Performs a census of a cluster’s nodes, scores the cluster out of 100 for diverseness
This asks cluster nodes to self-report aspects of their software, hardware, network and commercial configuration, such as:
- Processor maker
- Processor model
- RAM generation
- SSL library used
- OS type
- Kernel version
- OS version
- Self-reported hosting provider
- AS-topology
- RAM capacity
- Disk capacity
- Bandwidth capacity
- Is the RAM ECC?
- How long have the components been, or otherwise likely been, in operation?
- System uptime
- App uptime
- Is the processor patched for Meltdown/Spectre?
- Are management engines blocked off
For type and capacity, newer and more is not necessarily better since it would be generally preferable for nodes to reach their performance or size limits and varying times from each other.

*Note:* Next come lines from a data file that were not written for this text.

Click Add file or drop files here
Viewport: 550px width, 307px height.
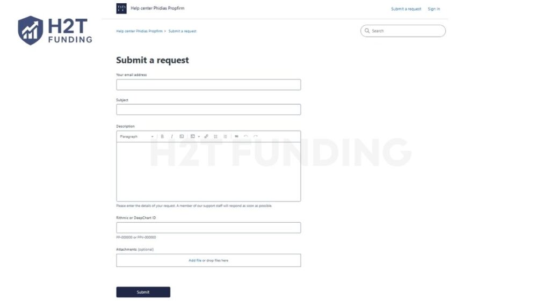click(208, 260)
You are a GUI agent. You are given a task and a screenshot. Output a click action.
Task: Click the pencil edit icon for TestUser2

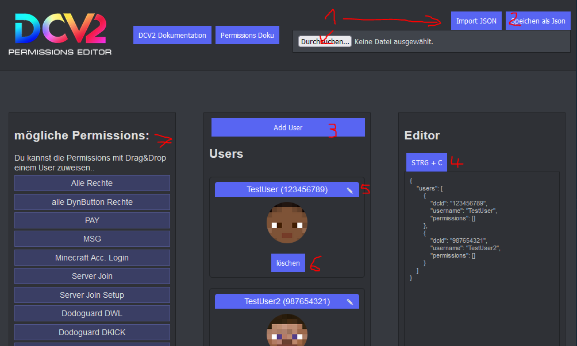coord(349,302)
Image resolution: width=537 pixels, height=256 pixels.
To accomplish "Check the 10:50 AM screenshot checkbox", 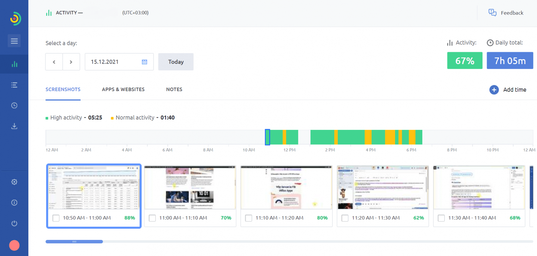I will pyautogui.click(x=56, y=218).
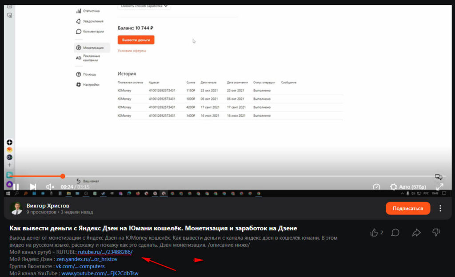Toggle the picture-in-picture mini player icon
This screenshot has height=277, width=455.
pyautogui.click(x=439, y=177)
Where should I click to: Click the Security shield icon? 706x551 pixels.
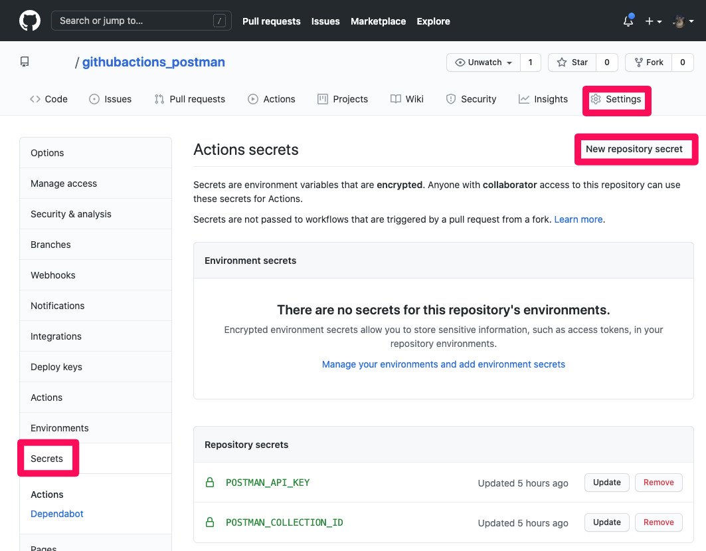tap(451, 98)
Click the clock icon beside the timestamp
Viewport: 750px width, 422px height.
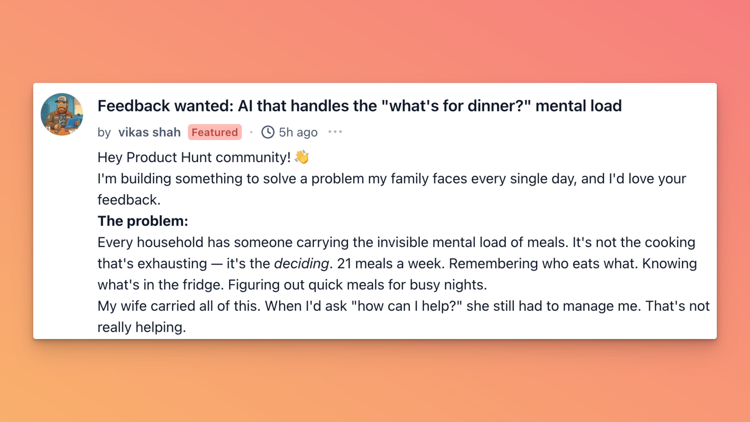268,132
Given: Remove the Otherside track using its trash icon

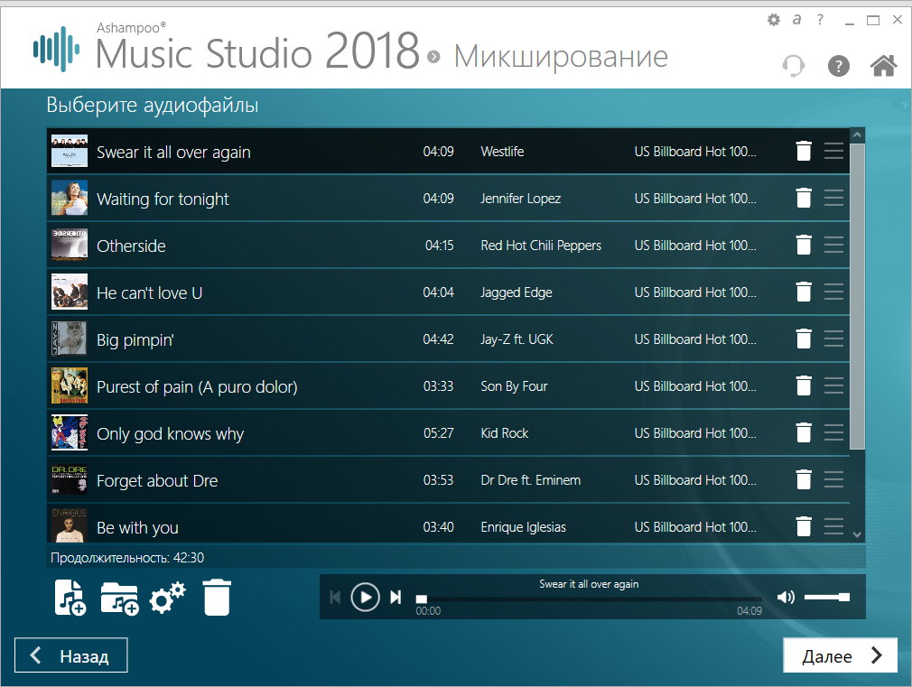Looking at the screenshot, I should tap(803, 246).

Security is generally preferable to keep up-to-date as possible since there may be latent issues or simply trustedness, where compromise of one node can lead to loss of the other nodes. If the other aspects are as disparate as possible then security fixes themselves will be different, so less likely to suffer the same kinds of reliabilty failures.
Caveat, it is best to stagger patching times a little.
The polling software should run and query at very different t8mes on each node to limit the possibility of causing failure across multiple nodes at the same time.
An alternative approach is to make a tool whereby you give it the available options, and it will suggest a maximally different configuration.
One concern is that the attack surface for a distributed system will be the union of the attack surface of the nodes. This gives the attacker 3 different configurations to find an vulnerability, not just one.
So there is some trade-off between diversity for resiliennce, and security by minimising the attack surface.